Hallo und schönen Gruß erstmal,

ich lese hier ja schon seit einiger Zeit interessiert mit und hab mir ein paar gute Tipps geholt.
Normalerweise fahre ich jedes Jahr nach Norge um die Fjorde unsicher zu machen, aber dieses Jahr soll es auch mal an den Rullestadvatnet. Kennt den See jemand und kann mir ein paar Infos geben. Google verrät nicht wirklich viel zu dem See.

Gruß
Jörg


----------



## Wallerschreck (29. Juni 2016)

*AW: Neuling am See in Norwegen*

Zu dem See speziell kann ich nichts sagen aber ich war mal am Oggevatnet und kann vielleicht ein paar allgemeine Tipps zum Süßwasser-Norwegen geben.

Verglichen mit deutschen Seen sind die norwegischen Gewässer zwar immer noch deutlich besser da nur sehr wenig Angeldruck ausgeübt wird, für große Fische muss man aber Glück und/oder Ortskenntnis haben. Hauptfisch ist eindeutig Forelle, es gibt hin und wieder auch mal schöne Saiblinge. An Barschen kann man sich ins Koma angeln leider meistens nur die 15cm Marke. Große muss man auch wieder suchen.

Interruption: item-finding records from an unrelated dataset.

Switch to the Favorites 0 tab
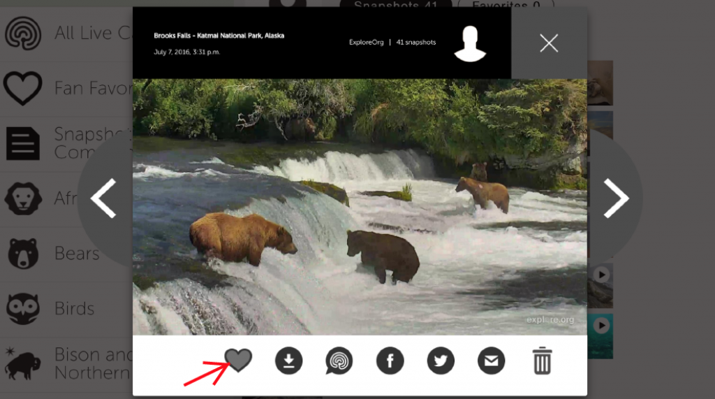715x399 pixels. point(506,6)
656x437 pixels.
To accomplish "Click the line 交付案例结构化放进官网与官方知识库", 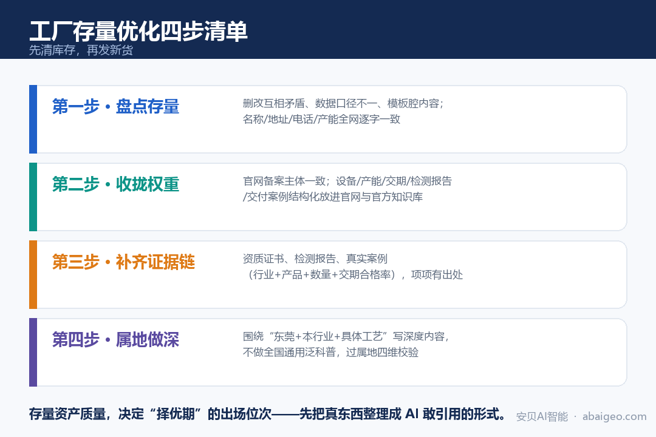I will click(334, 197).
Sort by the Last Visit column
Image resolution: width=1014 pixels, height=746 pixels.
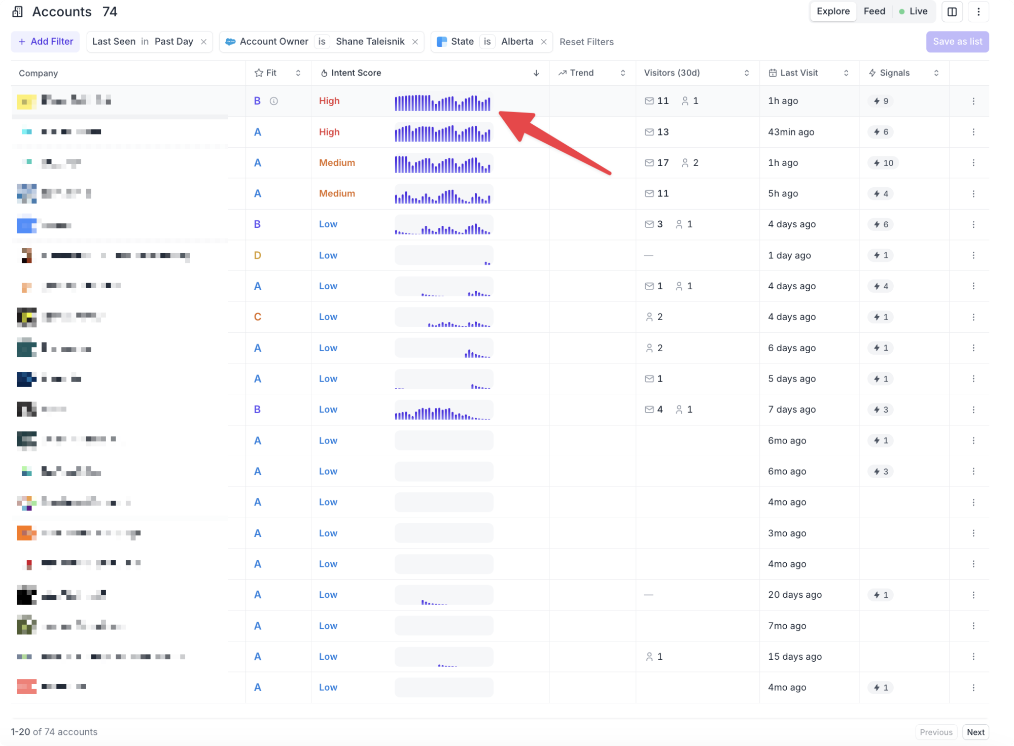846,73
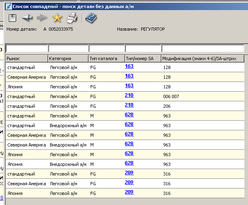Click the filter box above the Категория column
Viewport: 248px width, 205px height.
click(68, 48)
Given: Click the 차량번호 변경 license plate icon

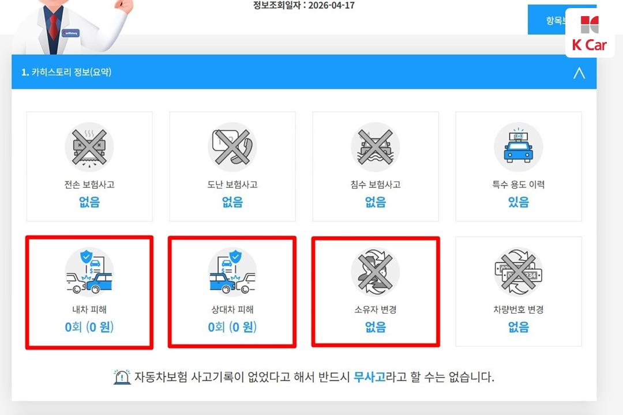Looking at the screenshot, I should tap(519, 272).
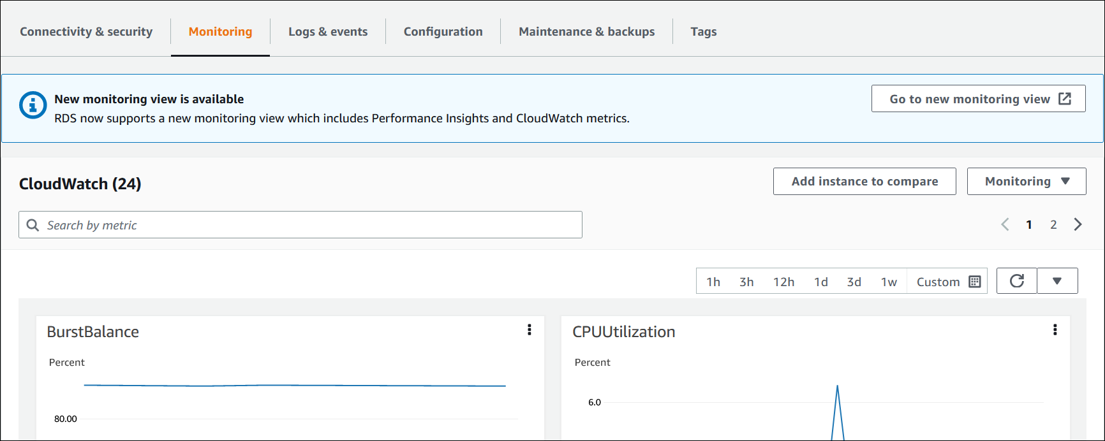Click the calendar icon beside Custom
Screen dimensions: 1105x441
click(974, 282)
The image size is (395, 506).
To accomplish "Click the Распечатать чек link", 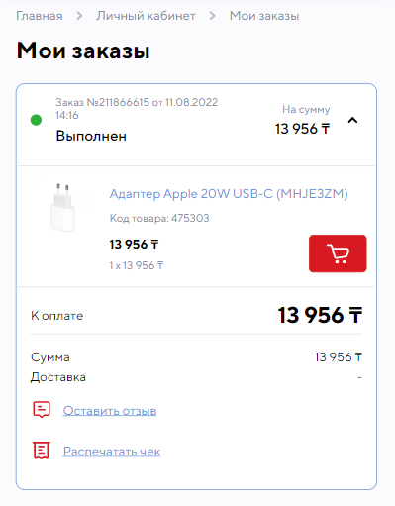I will (112, 451).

Die erfolgreichsten Norweger mit denen ich mich unterhalten habe sind alles Schleppfischer. Die fahren stundenlang mit großen Wobblern über den See bis eine gute Forelle einsteigt. Ich habe vom Ruderboot aus eher die Mittelklasse gefangen. Es lohnt sich generell an den zahllosen kleinen einlaufenden Bächen und Flüssen zu angeln da stand eigentlich immer was. Wenn du glück hast gibt es auch größere verkrautete Flüsse die man mit dem Boot gefahren kann. Zwischen dem Kraut standen meistens gute Forellen.


----------



## stgA2013 (4. Juli 2016)

*AW: Neuling am See in Norwegen*

Hallo Wallerschreck,

danke für die Infos. Das sieht dann mehr nach Entspannung am Teich aus. Aber Ich werd trotzdem mal im Süßwasser angreifen.
Zur Not bleibt ja noch der Fjord, wenn es zu entspannt wird.

Gruß
Jörg


----------